During her employment at the Swiss Embassy in Colombia, Helen Budliger Artieda studied business administration in Bogotá. She completed her studies with a Master's degree. She returned to Switzerland in 2000 and held various positions in the FDFA's Finance Division. From 1 July 2006 to 2008, Budliger Artieda was Head of Finance at the FDFA. In 2008, Foreign Minister Micheline Calmy-Rey appointed Helen Budliger Artieda as the first female director of the FDFA. On 1 October 2008, Budliger Artieda took over the Directorate for Resources at the FDFA from Martin Dahinden, who became head of the SDC. Until September 2015, she headed 380 employees and managed an annual budget volume of three billion Swiss francs.
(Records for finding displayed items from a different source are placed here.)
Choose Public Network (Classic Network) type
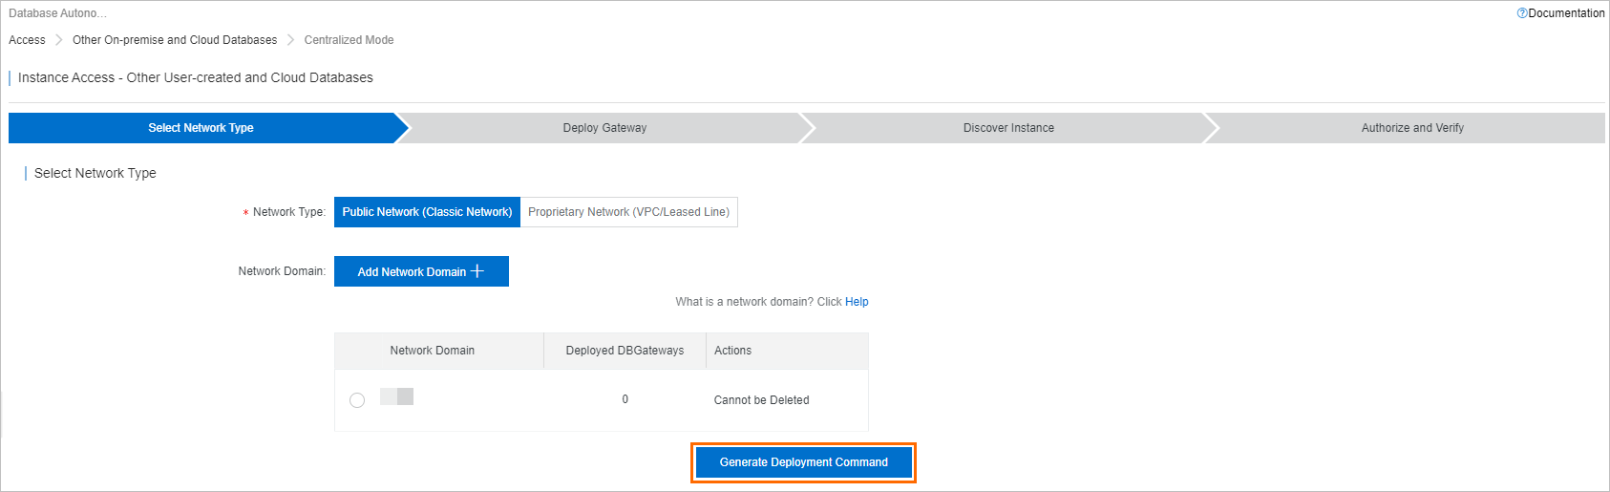 tap(427, 212)
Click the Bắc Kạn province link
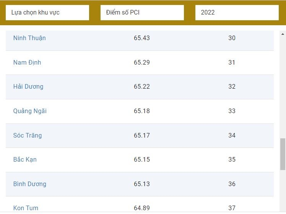286x214 pixels. tap(25, 159)
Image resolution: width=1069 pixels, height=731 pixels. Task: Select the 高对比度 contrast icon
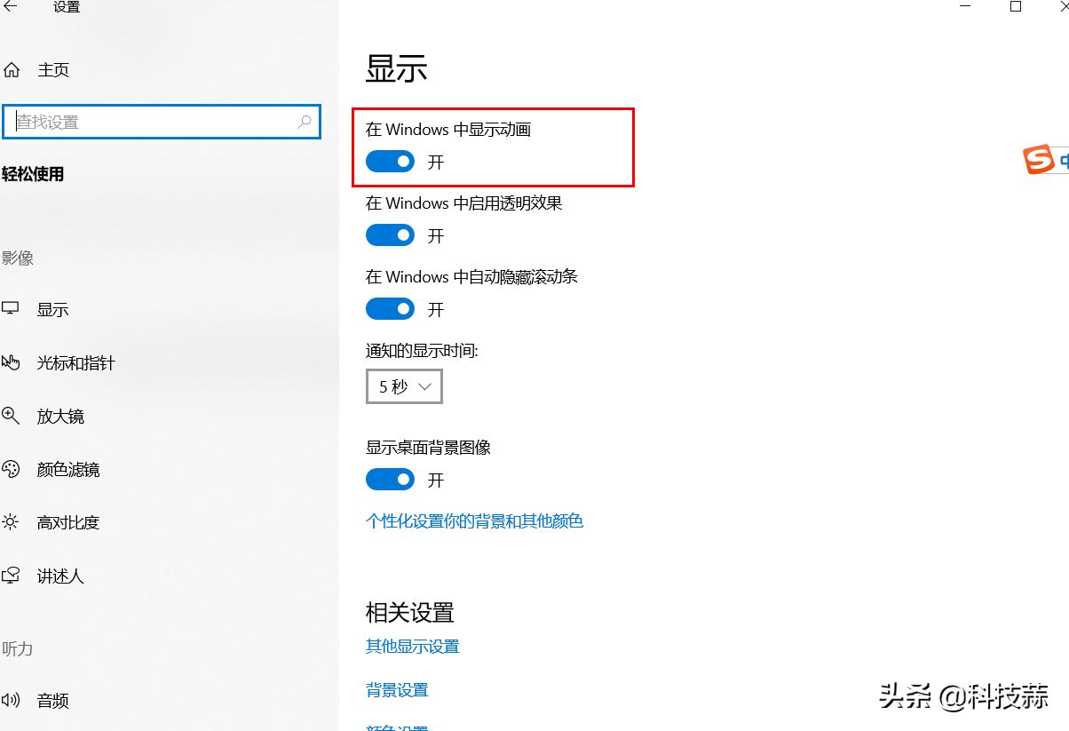point(12,522)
In September 2015, Helene Budiger Artieda became Swiss Ambassador to South Africa. Namibia, Botswana, Lesotho, Eswatini and Mauritius were also part of her remit. She was also Ambassador to the Southern African Development Community (SADC) in Gaborone. On 14 December 2018, the Federal Council appointed Helene Budliger Artieda as Swiss ambassador to Thailand, Cambodia and Laos. She took up the new post in October 2019, succeeding Ivo Sieber. In 2022, she was proposed to the Federal Council by a search committee as the successor to Marie-Gabrielle Ineichen-Fleisch as Director of the State Secretariat for Economic Affairs (SECO). She took up the post on 1 August 2022.

Helene Budliger Artieda is married and lives in Eich LU. She grew up in Dübendorf.